CHALLENGE: Express every line of the entries below as a JSON list of strings, one string per line, skipping blank lines.

— START OF TASK INPUT —

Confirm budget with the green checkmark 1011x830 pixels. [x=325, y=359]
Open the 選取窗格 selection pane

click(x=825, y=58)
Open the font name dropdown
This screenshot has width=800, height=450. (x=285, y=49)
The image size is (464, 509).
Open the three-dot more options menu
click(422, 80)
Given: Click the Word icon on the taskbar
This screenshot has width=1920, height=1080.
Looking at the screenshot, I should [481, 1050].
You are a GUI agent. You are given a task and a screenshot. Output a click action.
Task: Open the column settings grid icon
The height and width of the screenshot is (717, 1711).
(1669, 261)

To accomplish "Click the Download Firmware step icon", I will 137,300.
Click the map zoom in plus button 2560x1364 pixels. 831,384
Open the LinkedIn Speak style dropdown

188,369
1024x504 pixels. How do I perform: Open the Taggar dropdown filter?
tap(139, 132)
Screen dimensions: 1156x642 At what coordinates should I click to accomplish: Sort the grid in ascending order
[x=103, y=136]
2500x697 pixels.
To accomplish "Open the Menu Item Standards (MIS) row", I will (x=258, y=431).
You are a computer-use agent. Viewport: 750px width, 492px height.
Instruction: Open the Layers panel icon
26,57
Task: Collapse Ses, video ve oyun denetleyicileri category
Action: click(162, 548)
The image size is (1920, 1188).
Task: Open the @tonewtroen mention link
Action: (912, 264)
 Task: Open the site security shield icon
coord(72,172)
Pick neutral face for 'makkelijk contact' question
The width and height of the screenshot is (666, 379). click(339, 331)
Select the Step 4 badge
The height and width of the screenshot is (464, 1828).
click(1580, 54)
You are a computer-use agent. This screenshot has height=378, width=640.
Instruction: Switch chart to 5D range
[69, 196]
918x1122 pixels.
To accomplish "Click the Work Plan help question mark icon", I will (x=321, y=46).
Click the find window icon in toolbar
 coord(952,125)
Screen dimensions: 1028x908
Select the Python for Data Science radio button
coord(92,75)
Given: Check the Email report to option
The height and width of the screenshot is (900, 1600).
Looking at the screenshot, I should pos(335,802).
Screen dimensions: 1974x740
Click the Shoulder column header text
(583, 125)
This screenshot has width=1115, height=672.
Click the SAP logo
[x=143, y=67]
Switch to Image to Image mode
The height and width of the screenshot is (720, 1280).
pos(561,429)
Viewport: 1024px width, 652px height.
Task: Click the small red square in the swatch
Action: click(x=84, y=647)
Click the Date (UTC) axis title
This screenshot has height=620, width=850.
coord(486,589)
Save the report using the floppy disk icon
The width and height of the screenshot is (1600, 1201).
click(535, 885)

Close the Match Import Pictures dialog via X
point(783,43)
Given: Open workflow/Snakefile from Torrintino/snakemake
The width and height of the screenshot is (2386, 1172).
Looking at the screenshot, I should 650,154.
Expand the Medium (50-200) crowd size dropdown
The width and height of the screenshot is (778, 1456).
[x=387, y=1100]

— END OF TASK INPUT —

FULL ANSWER:
[
  "Confirm budget with the green checkmark 1011x830 pixels. [x=325, y=359]",
  "Open the 選取窗格 selection pane",
  "click(x=825, y=58)",
  "Open the font name dropdown",
  "This screenshot has width=800, height=450. (x=285, y=49)",
  "The image size is (464, 509).",
  "Open the three-dot more options menu",
  "click(422, 80)",
  "Given: Click the Word icon on the taskbar",
  "This screenshot has width=1920, height=1080.",
  "Looking at the screenshot, I should [481, 1050].",
  "You are a GUI agent. You are given a task and a screenshot. Output a click action.",
  "Task: Open the column settings grid icon",
  "The height and width of the screenshot is (717, 1711).",
  "(1669, 261)",
  "To accomplish \"Click the Download Firmware step icon\", I will 137,300.",
  "Click the map zoom in plus button 2560x1364 pixels. 831,384",
  "Open the LinkedIn Speak style dropdown",
  "188,369",
  "1024x504 pixels. How do I perform: Open the Taggar dropdown filter?",
  "tap(139, 132)",
  "Screen dimensions: 1156x642 At what coordinates should I click to accomplish: Sort the grid in ascending order",
  "[x=103, y=136]",
  "2500x697 pixels.",
  "To accomplish \"Open the Menu Item Standards (MIS) row\", I will (x=258, y=431).",
  "You are a computer-use agent. Viewport: 750px width, 492px height.",
  "Instruction: Open the Layers panel icon",
  "26,57",
  "Task: Collapse Ses, video ve oyun denetleyicileri category",
  "Action: click(162, 548)",
  "The image size is (1920, 1188).",
  "Task: Open the @tonewtroen mention link",
  "Action: (912, 264)",
  " Task: Open the site security shield icon",
  "coord(72,172)",
  "Pick neutral face for 'makkelijk contact' question",
  "The width and height of the screenshot is (666, 379). click(339, 331)",
  "Select the Step 4 badge",
  "The height and width of the screenshot is (464, 1828).",
  "click(1580, 54)",
  "You are a computer-use agent. This screenshot has height=378, width=640.",
  "Instruction: Switch chart to 5D range",
  "[69, 196]",
  "918x1122 pixels.",
  "To accomplish \"Click the Work Plan help question mark icon\", I will (x=321, y=46).",
  "Click the find window icon in toolbar",
  " coord(952,125)",
  "Screen dimensions: 1028x908",
  "Select the Python for Data Science radio button",
  "coord(92,75)",
  "Given: Check the Email report to option",
  "The height and width of the screenshot is (900, 1600).",
  "Looking at the screenshot, I should pos(335,802).",
  "Screen dimensions: 1974x740",
  "Click the Shoulder column header text",
  "(583, 125)",
  "This screenshot has width=1115, height=672.",
  "Click the SAP logo",
  "[x=143, y=67]",
  "Switch to Image to Image mode",
  "The height and width of the screenshot is (720, 1280).",
  "pos(561,429)",
  "Viewport: 1024px width, 652px height.",
  "Task: Click the small red square in the swatch",
  "Action: click(x=84, y=647)",
  "Click the Date (UTC) axis title",
  "This screenshot has height=620, width=850.",
  "coord(486,589)",
  "Save the report using the floppy disk icon",
  "The width and height of the screenshot is (1600, 1201).",
  "click(535, 885)",
  "Close the Match Import Pictures dialog via X",
  "point(783,43)",
  "Given: Open workflow/Snakefile from Torrintino/snakemake",
  "The width and height of the screenshot is (2386, 1172).",
  "Looking at the screenshot, I should 650,154.",
  "Expand the Medium (50-200) crowd size dropdown",
  "The width and height of the screenshot is (778, 1456).",
  "[x=387, y=1100]"
]